Osierociła dwóch synów
Zbrodni z 22 lutego ub. r. R. dopuścił się na terenie rzeszowskiego Zakładu Karnego. Przebywa tam w związku z innym procesem, jaki się wobec niego toczy w sądzie w Rzeszowie. R. odpowiada za zgwałcenie czterech kobiet. Wyrok jeszcze nie zapadł.
Zamordowana psycholożka miała męża i dwóch małych synów. Przyznano im rentę rodzinną (7500 zł miesięcznie), a synom zwrot kosztów nauki do 10 tys. zł rocznie. Premier Mateusz Morawiecki przyznał także rodzinie rentę specjalną.
Bogumiła Bieniek-Pasierb została także pośmiertnie awansowana na stopień majora. Po zabójstwie psycholożki, powołana przez ministra sprawiedliwości Zbigniewa Ziobro specjalna komisja uznała, że służba więzienna nie dopuściła się zaniedbań.
Ale swoje śledztwo w tym wątku prowadzi jeszcze Prokuratura Okręgowa w Lublinie. Zarzutów nikomu dotychczas nie przedstawiła, cały czas przesłuchuje świadków.
Gwałt z nożem na łóżku
Jak się teraz okazuje, wobec Artura R. rzeszowska prokuratura prowadziła jeszcze jedno śledztwo, przed zabójstwem więziennej psycholożki. Chodzi o zgwałcenie w Rzeszowie Agaty S. w nocy z 29 na 30 czerwca 2020 roku.
Obie sprawy prokuratura połączyła i skierowany w piątek do sądu akt oskarżenia przeciwko R. dotyczy zarówno brutalnego zabójstwa Bogumiły Bieniek-Pasierb, jak i zgwałcenia Agaty S. Tej drugiej sprawy śledczy wcześniej nie ujawniali.
Jej okoliczności są tak samo szokujące. Artur R. poznał kobietę przez internet, gdy przeglądał anonse erotyczne. W dniu gwałtu, umówił się w mieszkaniu z Agatą S. na godz. 22:00. Nic nie zapowiadało dramatu kobiety.

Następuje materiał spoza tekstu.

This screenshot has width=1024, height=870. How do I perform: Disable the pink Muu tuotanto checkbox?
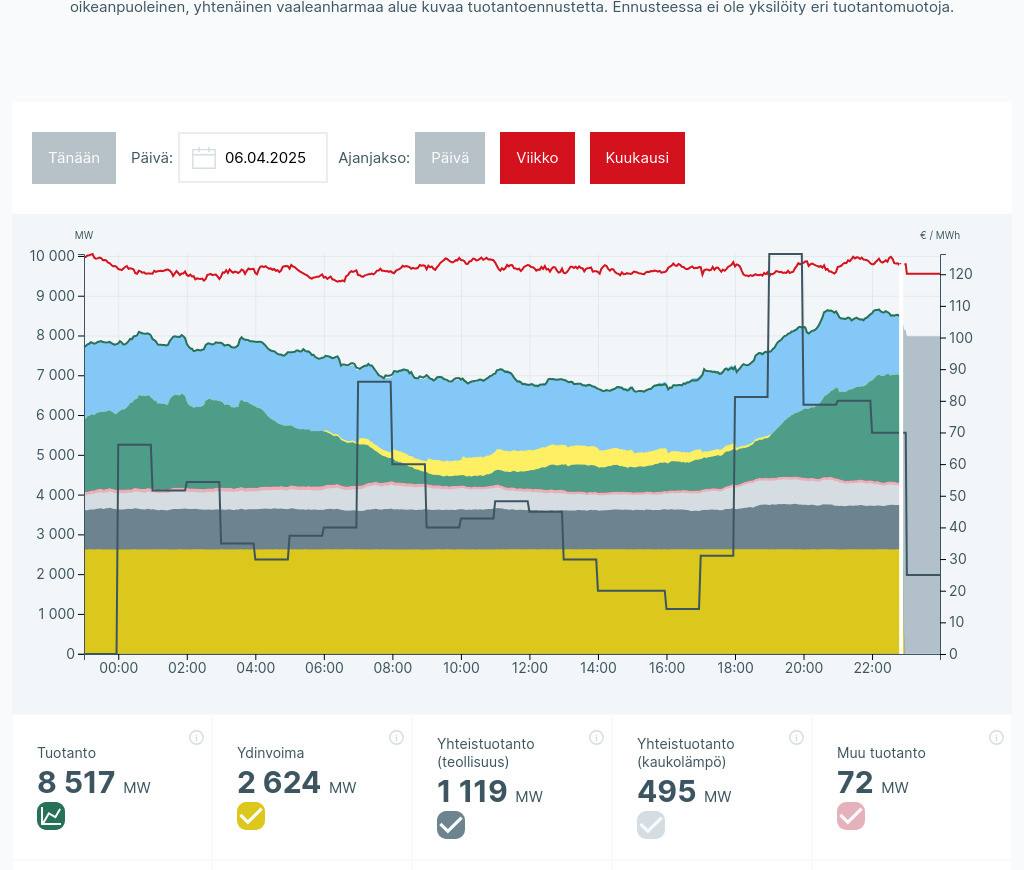tap(851, 816)
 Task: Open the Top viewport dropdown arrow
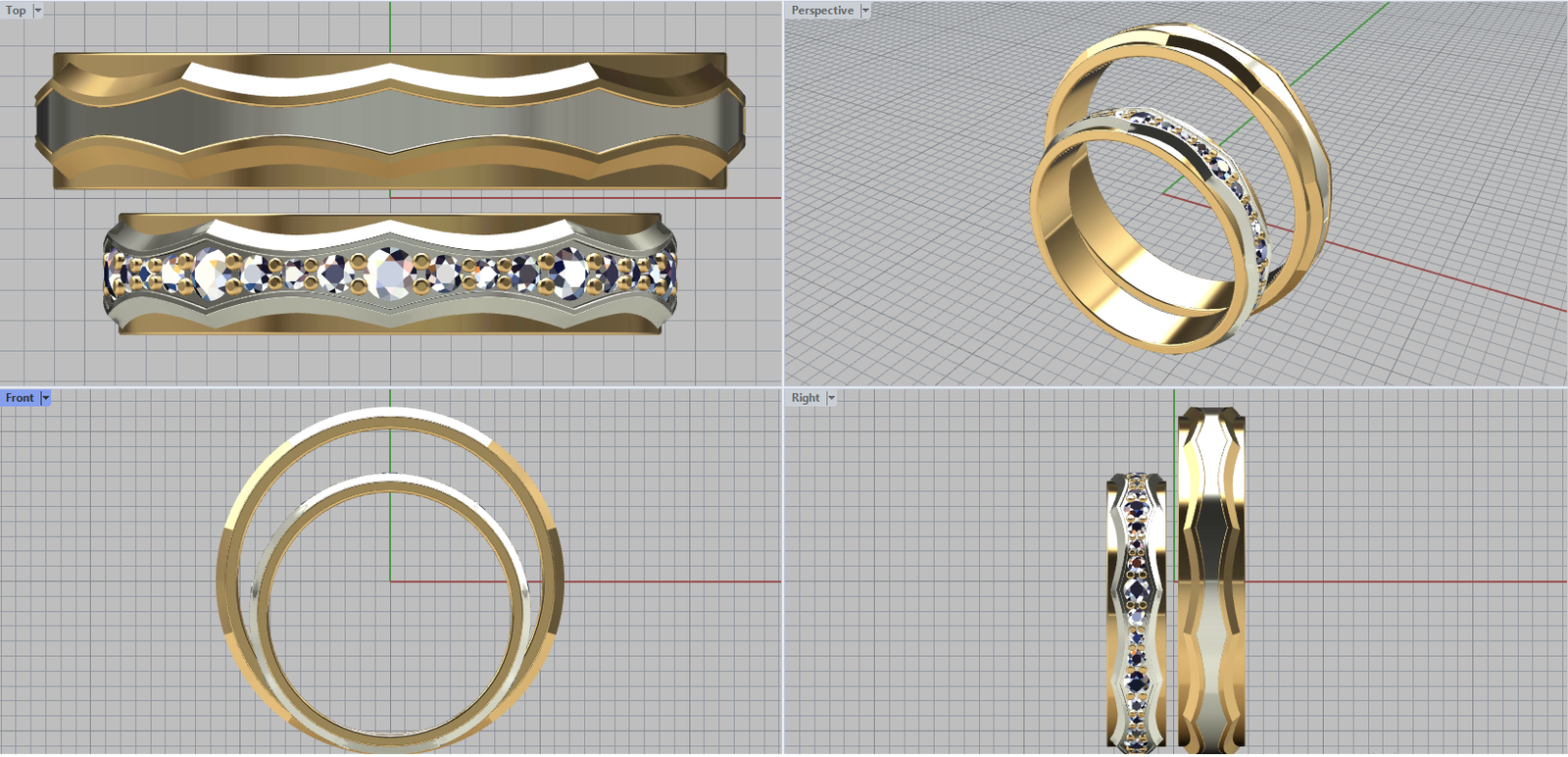coord(38,11)
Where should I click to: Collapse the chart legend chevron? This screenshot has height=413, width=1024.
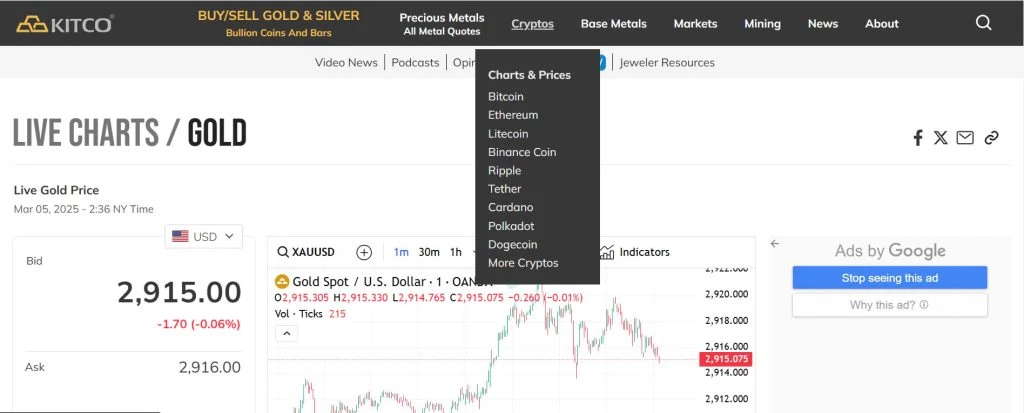(x=287, y=334)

– Artur R. najpierw rozejrzał się po mieszkaniu, następnie sprawdził wszystkie pomieszczenia, aby upewnić się czy na pewno są sami – opisuje Krzysztof Ciechanowski, rzecznik Prokuratury Okręgowej w Rzeszowie.
Z ustaleń śledczych wynika, że Artur R. dał kobiecie pieniądze za seks, poszedł do łazienki wziąć prysznic. Po północy zaczął być agresywny. Kobiecie rozkazywał, co ma robić. Na łóżku, do którego zaciągnął ją za włosy, położył nóż.
Bezbronna Agata S. została zgwałcona, w trakcie stosunku Artur R. groził jej śmiercią, jeżeli nie będzie posłuszna. Bez zgody kobiety, R. gwałt nagrał telefonem komórkowym.
Biegły: dewiant seksualny
Artur R. w trakcie śledztwa nie przyznał się ani do zabójstwa psycholożki, ani do zgwałcenia Agaty S. Po zabójstwie Bogumiły Bieniek-Pasierb, R. przez sześć tygodni był pod obserwacją psychologiczno-psychiatryczną. Biegli orzekli, że był poczytalny.
38-latek był także badany przez biegłego seksuologa, który stwierdził u Artura R. dewiacje seksualne. – Jedną z odmian sadyzmu, która polega na osiąganiu rozkoszy przez gwałt na partnerach seksualnych – poinformował prokurator Krzysztof Ciechanowski.
W trakcie poprzedniego śledztwa, po którym Artura R. oskarżono o zgwałcenie czterech kobiet, śledczy mówili, że mężczyzna swoje ofiary podduszał, szarpał, okradał z pieniędzy, kobietom zabierał bieliznę. – Bieliznę traktował jak trofeum – mówili prokuratorzy.
Po zabójstwie więziennej psycholożki, 38-latek dostał w zakładzie karnym status więźnia niebezpiecznego. Artur R. nie był wcześniej karany. Grozi mu kara dożywotniego więzienia.